» **DIRECTION**:
Copy the lines below verbatim, from the line containing "Select the 文件 tab" through the line containing "click(x=408, y=272)", including both of those lines and only that stretch of the items.

» **TASK DATA**:

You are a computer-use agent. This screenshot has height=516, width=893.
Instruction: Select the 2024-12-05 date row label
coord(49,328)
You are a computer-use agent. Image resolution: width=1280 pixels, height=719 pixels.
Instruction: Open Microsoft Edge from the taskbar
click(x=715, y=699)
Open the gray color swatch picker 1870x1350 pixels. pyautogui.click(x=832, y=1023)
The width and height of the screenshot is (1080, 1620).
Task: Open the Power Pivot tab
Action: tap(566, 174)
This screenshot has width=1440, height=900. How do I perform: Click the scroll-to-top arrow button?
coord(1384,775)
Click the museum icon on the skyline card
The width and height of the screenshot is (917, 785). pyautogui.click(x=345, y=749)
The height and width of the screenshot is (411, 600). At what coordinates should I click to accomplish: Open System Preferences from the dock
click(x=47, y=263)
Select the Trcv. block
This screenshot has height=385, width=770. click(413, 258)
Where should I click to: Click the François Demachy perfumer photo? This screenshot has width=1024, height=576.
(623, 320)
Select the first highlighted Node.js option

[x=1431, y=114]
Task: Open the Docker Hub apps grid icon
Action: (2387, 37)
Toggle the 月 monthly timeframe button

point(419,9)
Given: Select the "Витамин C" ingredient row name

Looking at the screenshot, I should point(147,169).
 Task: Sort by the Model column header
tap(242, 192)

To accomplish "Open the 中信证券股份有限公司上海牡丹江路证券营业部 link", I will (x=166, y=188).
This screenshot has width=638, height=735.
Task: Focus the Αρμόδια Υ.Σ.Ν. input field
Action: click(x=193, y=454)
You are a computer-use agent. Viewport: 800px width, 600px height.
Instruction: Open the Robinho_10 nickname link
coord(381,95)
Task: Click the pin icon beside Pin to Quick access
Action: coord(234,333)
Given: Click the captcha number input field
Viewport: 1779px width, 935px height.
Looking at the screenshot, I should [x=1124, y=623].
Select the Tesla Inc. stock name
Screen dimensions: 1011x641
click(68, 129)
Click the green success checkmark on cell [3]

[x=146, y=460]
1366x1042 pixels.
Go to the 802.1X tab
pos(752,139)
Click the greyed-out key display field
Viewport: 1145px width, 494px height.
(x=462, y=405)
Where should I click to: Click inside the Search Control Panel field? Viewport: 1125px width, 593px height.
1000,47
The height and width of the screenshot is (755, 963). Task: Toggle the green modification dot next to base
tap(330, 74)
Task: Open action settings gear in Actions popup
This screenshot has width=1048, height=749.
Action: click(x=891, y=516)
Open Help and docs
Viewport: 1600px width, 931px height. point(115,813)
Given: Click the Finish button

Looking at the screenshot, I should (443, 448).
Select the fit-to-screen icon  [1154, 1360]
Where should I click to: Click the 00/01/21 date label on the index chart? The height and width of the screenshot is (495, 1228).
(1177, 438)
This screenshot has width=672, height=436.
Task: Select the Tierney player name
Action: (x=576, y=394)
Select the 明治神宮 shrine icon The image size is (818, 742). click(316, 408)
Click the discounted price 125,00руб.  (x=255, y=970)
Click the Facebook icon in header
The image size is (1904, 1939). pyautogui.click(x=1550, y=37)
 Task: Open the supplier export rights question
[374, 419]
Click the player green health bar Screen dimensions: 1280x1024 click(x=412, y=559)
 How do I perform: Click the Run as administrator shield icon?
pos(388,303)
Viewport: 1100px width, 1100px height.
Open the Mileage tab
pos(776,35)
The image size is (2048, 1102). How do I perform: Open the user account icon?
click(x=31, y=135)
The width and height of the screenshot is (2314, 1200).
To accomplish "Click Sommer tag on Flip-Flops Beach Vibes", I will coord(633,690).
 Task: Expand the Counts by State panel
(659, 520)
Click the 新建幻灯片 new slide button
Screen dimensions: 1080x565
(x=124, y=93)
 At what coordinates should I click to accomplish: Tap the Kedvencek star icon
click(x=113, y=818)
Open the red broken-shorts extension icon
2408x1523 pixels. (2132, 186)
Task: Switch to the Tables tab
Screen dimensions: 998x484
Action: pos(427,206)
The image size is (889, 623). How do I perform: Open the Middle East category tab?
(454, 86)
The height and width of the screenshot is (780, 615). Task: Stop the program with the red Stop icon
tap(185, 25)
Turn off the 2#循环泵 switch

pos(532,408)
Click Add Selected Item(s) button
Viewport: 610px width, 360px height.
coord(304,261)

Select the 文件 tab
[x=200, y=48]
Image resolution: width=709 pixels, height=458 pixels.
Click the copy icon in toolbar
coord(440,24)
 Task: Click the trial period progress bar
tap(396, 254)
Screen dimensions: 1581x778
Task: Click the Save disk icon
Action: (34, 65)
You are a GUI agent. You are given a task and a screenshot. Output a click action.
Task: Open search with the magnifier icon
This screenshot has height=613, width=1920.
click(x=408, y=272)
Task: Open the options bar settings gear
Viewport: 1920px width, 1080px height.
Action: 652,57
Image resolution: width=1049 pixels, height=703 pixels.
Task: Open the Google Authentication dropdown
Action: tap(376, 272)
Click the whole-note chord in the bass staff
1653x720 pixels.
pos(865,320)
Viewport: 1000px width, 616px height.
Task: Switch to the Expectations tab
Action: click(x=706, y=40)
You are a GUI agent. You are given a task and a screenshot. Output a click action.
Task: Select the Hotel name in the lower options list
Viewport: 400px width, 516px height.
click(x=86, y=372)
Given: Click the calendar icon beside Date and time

» **EXERCISE RESPONSE**:
Select the 文件 tab
[x=200, y=48]
Image resolution: width=709 pixels, height=458 pixels.
Click the copy icon in toolbar
coord(440,24)
 Task: Click the trial period progress bar
tap(396, 254)
Screen dimensions: 1581x778
Task: Click the Save disk icon
Action: (34, 65)
You are a GUI agent. You are given a task and a screenshot. Output a click action.
Task: Open search with the magnifier icon
This screenshot has height=613, width=1920.
click(x=408, y=272)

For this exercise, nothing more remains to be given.